Published on February 22nd, 2013 | by Kim Stiglitz3
Start Helping, Stop Selling
We recently attended the New Media Expo and had the opportunity to hear Jay Baer, a social media strategist, author, speaker and President of Convince and Convert. Baer presented, Youtility: How Smart Companies Are Helping, Not Selling, and made the case that by providing helpful, useful content, you don’t have to try that hard to sell (if much at all). Baer explained that “Youtility” is the concept of providing valuable content for your readers and customers, to the point where your company becomes valued, trusted, and synonymous with being useful. So when the time comes to make a purchase, your company is the obvious choice.
Baer stated, “Sell something and you make a customer today. Help someone and you create a customer for life.” He also pointed out that, “The difference between helping and selling is just 2 letters.” In Baer’s presentation, he outlined five steps to “Youtility Marketing;” Here are three vital ones:
1. Discover peoples’ needs. Traditional marketing tactics involve telling people why your company is great. With content marketing, you show them. But content marketing isn’t about your company, it’s about your customers. You can discover your customers’ needs in a number of ways, one of which includes discovering what your current or potential customers may be searching for online. Use a keyword search tool, such as Google Keyword Tool, and uncover terms or words that people most commonly search for that are related to your business. This will help you determine what people need, what challenges they may be facing, or what they’re looking for specifically.
Also, observe conversations happening on social media, like Twitter, Facebook, and Quora. Follow hashtags related to your business or industry on Twitter and see what sort of questions people are asking. What kind of content gets shared, commented on and retweeted? Quora is also super useful in that it’s a question-and-answer social media site/community, entirely made up of questions people have on a variety of topics. Search and follow topics that relate to your business, and discover what people are asking.
2. Map needs to programs. Based on the discoveries you make in Step 1, create content or “programs” that map back to peoples’ questions and needs. For example, say you discover people have questions about how to choose the best Email Service Provider (we may have researched this once or twice). Create a variety of content that answers those questions. Write a series of blog posts, create a video on YouTube, make an infographic, produce a podcast, conduct a webinar and/or TweetChat about it. By creating a variety of content, you’re being useful, but also giving readers various ways to interact with and consume content. All of this content should also be optimized for our search engine friends.

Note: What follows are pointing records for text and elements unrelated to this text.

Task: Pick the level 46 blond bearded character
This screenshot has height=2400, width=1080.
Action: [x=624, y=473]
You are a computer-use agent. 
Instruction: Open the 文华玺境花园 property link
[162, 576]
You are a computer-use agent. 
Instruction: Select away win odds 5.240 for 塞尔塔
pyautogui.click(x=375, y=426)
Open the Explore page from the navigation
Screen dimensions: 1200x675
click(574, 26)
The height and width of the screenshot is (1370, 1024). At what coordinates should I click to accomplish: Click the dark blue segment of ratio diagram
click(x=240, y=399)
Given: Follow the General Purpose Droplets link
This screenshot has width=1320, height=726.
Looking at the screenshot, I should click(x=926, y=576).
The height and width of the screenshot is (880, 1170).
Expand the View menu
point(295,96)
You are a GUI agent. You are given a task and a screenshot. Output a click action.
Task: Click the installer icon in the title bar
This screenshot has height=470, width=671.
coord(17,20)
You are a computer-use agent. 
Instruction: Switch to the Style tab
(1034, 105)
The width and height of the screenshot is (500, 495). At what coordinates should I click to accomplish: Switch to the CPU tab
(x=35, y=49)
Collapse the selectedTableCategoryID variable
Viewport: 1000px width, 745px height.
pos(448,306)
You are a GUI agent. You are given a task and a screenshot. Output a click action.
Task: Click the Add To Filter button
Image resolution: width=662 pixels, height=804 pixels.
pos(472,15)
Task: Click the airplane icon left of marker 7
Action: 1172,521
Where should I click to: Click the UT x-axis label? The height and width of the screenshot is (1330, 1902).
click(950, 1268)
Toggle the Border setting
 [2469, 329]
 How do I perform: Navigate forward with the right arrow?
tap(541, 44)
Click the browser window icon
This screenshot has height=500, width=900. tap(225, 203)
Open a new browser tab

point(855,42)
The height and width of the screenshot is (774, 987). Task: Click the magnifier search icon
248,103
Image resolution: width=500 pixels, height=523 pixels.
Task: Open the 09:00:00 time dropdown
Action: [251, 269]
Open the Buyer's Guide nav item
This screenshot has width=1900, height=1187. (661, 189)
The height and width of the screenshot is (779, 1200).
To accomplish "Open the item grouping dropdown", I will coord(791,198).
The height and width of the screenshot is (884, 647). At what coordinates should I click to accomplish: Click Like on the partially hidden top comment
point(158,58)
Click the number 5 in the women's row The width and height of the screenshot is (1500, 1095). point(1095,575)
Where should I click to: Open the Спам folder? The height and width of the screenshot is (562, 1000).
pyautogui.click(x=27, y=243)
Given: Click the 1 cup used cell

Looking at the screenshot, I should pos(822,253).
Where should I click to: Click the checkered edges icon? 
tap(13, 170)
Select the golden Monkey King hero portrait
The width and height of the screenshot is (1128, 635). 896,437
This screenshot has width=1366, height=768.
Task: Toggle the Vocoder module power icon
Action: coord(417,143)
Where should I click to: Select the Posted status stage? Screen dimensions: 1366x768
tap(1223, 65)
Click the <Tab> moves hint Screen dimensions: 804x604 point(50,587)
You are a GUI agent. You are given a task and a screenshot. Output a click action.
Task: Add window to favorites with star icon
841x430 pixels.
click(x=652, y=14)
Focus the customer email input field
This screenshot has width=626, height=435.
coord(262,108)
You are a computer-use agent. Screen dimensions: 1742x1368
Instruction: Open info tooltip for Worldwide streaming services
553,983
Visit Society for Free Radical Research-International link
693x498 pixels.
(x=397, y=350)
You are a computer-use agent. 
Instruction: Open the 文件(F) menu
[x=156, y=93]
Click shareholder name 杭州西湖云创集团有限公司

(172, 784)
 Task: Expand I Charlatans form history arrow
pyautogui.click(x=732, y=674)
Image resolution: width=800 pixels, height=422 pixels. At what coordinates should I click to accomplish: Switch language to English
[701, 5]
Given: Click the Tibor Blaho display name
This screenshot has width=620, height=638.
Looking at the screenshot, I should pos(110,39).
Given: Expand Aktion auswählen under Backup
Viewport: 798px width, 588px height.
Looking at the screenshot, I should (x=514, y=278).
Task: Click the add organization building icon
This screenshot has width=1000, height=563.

In Baer’s presentation, he shared a story about River Pools. Back when the economy began to tank, River Pools was hit hard, as not many folks install pools during tough times. However, the people at River Pools didn’t spend their time singing the blues. They got smart and started answering questions via their blog that customers and potential customers had. They then turned those blog posts into a popular eBook. Guess what happened? In just four years, River Pools grew their company from nearly out of business to the largest pool seller in the US. Based on all the information they provide, 75% of their customers complete a purchase without ever talking to a real person! In fact, River Pools’ customers view approximately 30 pages on their website – Wow!
3. Make Youtility a process, not a project. Like the old saying, “it’s the journey, not the destination,” creating “Youtility” in your content marketing is the same. It isn’t something you can put on your to-do list, and check off permanently. Why? Because our customers’ needs change, technology changes and of course, trends are always changing. Baer cited Cloth, an app that went from originally just helping people organize their closets, to adding a real-time weather feature so people can pick the right outfit (out of said organized closet) for the current conditions. They adapted their strategy to meet the current needs of their audience. Adapt or become extinct as the saying goes.
Parting words from Baer? “Don’t create content. Create Youtility because helping beats selling.” We couldn’t agree more. How will you help your customers?